Beyond the highway bill, Ryan began to overhaul the way the House does business in other ways during his first week. Thursday morning, Republicans met for a strategy session on how to proceed with spending bills and funding the government following the budget agreement reached last month and ahead of a Dec. 11 deadline. Ryan, in his press conference, noted that not only was the process on government funding starting well over a month before the deadline, but he was also actively seeking input from the rank-and-file members.
“Normally, we wouldn't be talking about this yet. It's November. I'm sure someone, somewhere would be writing a bill, but only when the deadline approaches would anyone actually see the legislation,” Ryan said. He added that Appropriations Committee Chairman Hal Rogers will hold sessions with members to allow them to review each spending bill and give their input.
“We've never done this before, but that's how we should work,” Ryan added. “From now on, that's how we will work.”
The strategy, both to seek the input of lawmakers and to avoid running up against deadlines, was part of what many members, particularly conservatives, sought in the recent leadership shuffle following Boehner’s resignation, and Ryan’s commitment to it so far has their support.

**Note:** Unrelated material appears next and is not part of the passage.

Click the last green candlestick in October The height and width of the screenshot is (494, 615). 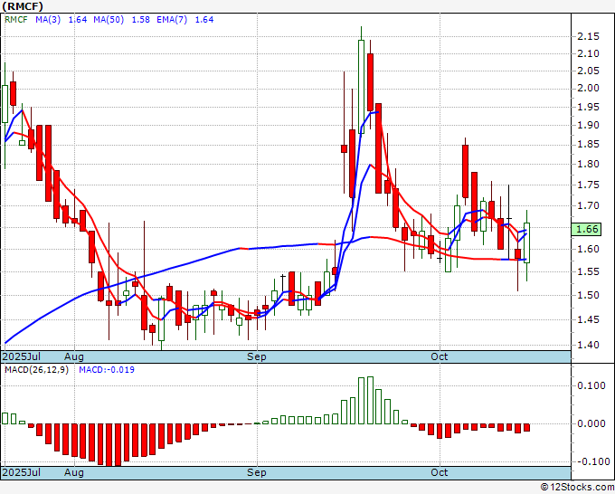(527, 242)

Rep. Raul Labrador said one week in is far too early to judge the progress of Ryan’s speakership, but added he is pleased with the early work on the budget process.
“That’s excellent, that’s fantastic and I think he’s going to do that every week,” the Idaho Republican said. “We’re all hopeful and optimistic right now, but I don’t think we can actually judge anything yet."
Minority Leader Nancy Pelsoi echoed Labrador’s point that one week is not long enough to evaluate Ryan because of the adjustments and changes that come with taking the speaker’s gavel, from dealing with staff turnover and new priorities to assuming the post in the middle of a legislative session.
"The first week is not the time to judge a speaker," Pelosi said. "Just getting through the week is an accomplishment, with all the things that barrage a speaker and his time."